Although the procedures are still mostly performed on
people over 65, there is a growing population of
individuals who range from 38 to 56 who are getting hip and
knee implants or prostheses.
According to the American Academy of Orthopedic Surgeons,
individuals aged mid-thirties to late fifties had 35,000
hip replacements or 21 percent of the total procedures in
2003, the last year for which figures are available. That's
up from 26 percent of all procedures in 1997. Additionally
individuals in this age group had 48,000 knee replacements
or 15 percent of the total 2003, up from 22 percent in 1997.
Many doctors estimate that over 90 percent of joint
replacements are done because of osteoarthritis, which
affects nearly 21 million people and is the most common
form of arthritis.
Osteoarthritis is a degenerative disease characterized by
the breakdown of a joint's cartilage, and is caused by a
variety of factors including injuries, obesity and
genetics. The breakdown causes bones to rub against each
other, resulting in pain and loss of movement.

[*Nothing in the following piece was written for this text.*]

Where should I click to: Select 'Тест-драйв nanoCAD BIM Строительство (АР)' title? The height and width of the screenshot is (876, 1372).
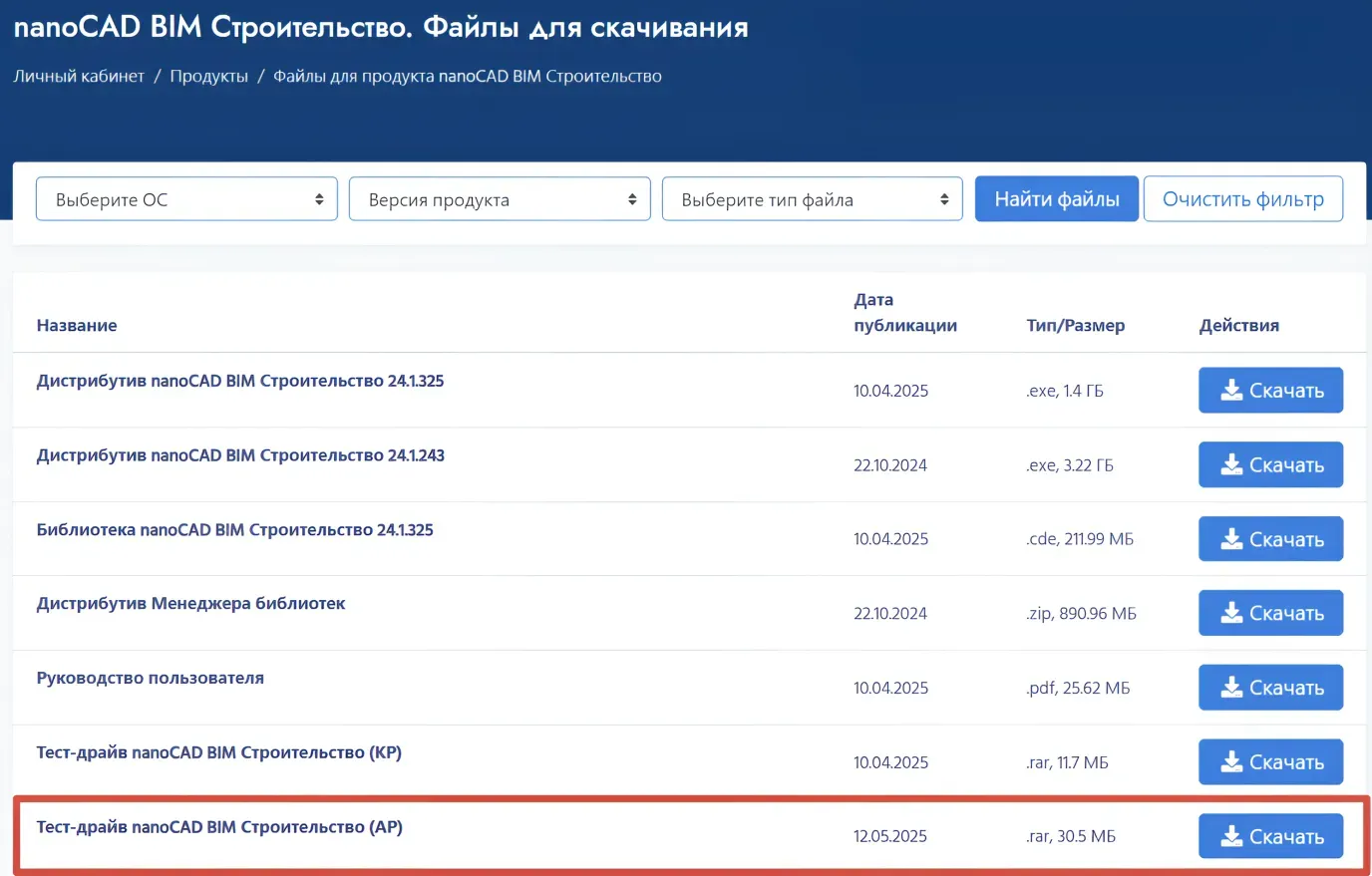pyautogui.click(x=219, y=827)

The incidence of arthritis increases as people age. In
2002, the latest year that statistics are available, the
U.S. Centers for Disease Control and Prevention (CDC)
estimated that 43 million adults reported being told by a
doctor that they have some form of arthritis, rheumatoid
arthritis, gout, lupus, or fibromyalgia.
Also 23 million adults reported chronic joint symptoms
(possible arthritis) but had not been diagnosed with
arthritis. One in five, or 21 percent, of adults report
having doctor-diagnosed arthritis.
In total 51 percent of adults 75 years and over reported an
arthritis diagnosis. The CDC estimates that by 2030,
approximately 64.9 million of Americans aged 18 years or
older will have doctor-diagnosed arthritis.

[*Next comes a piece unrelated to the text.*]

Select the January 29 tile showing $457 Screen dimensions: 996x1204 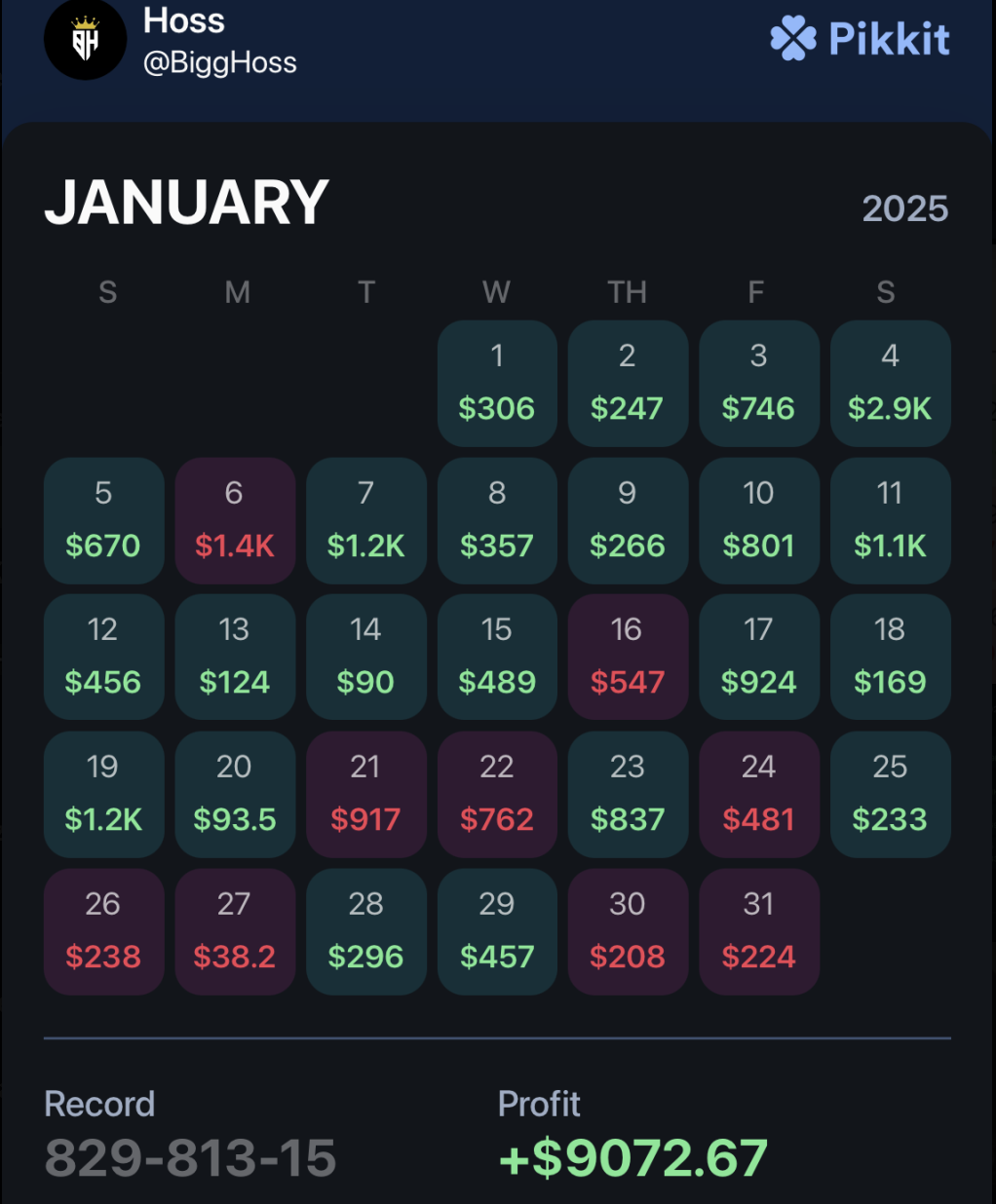(x=496, y=931)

A decade or so ago, doctors and patients chose to put off
implants as long as possible because prostheses would only
last about 10 years and replacement surgery becomes less
effective and more dangerous each time it is done. Now some
prostheses are expected to last 25 years, but there are
still risks associated with implants and with the surgery
in general.
Artificial joints or prostheses are medical devices; they
must be cleared or approved by the Food and Drug
Administration (FDA) before they can be marketed in the
United States.
In addition, FDA permission is required before a company
can test a new or redesigned prosthesis in human studies.
The data gathered in these studies, which take place in
specific hospitals, may then be used to support a company's
application for marketing its prosthesis to surgeons and
hospitals. The product or device must be proven safe and
effective.
The FDA assures safety and effectiveness through different
means depending on the risks of a particular device and the
technology that it presents. For devices with a history of
safe and effective use, frequently those using established
technology, the FDA relies on a set of general controls to
determine which devices can be deployed.
The general controls are augmented with special controls
such as standards or standard test methods. However, for
devices that involve new uses or advanced technology the
FDA often requires that a particular device be demonstrated
to be safe and effective through clinical trials.
As has been proven with some devices in the past these
clinical trials do not always identify all of the potential
issues that may be associated with a new type of hip or
knee prostheses.
In addition just like any surgery, hip and knee joint
replacement carries certain life-threatening risks, such as
infection, blood clots and complications from anesthesia.
Other complications include nerve damage, dislocation or
breakage after surgery, and wearing out or loosening of the
joint over time.
After hip replacement surgery, one leg may be shorter than
the other. Infection is an ongoing risk for people with
joint replacements. Not only can it occur in the hospital,
but also it can happen years later if bacteria travel
through the bloodstream to the replacement area. In the
rare case that an infection spreads to the new joint and
does not clear up with antibiotic treatment, the joint must
be replaced. This usually requires two surgeries--one to
remove the infected joint and another surgery later to
insert the new joint.
An individual's choice of device and surgeon to repair hip
or knee injuries is critical to avoiding serious future
complications. If problems relating to prosthesis exist the
person should in many cases seek legal advice.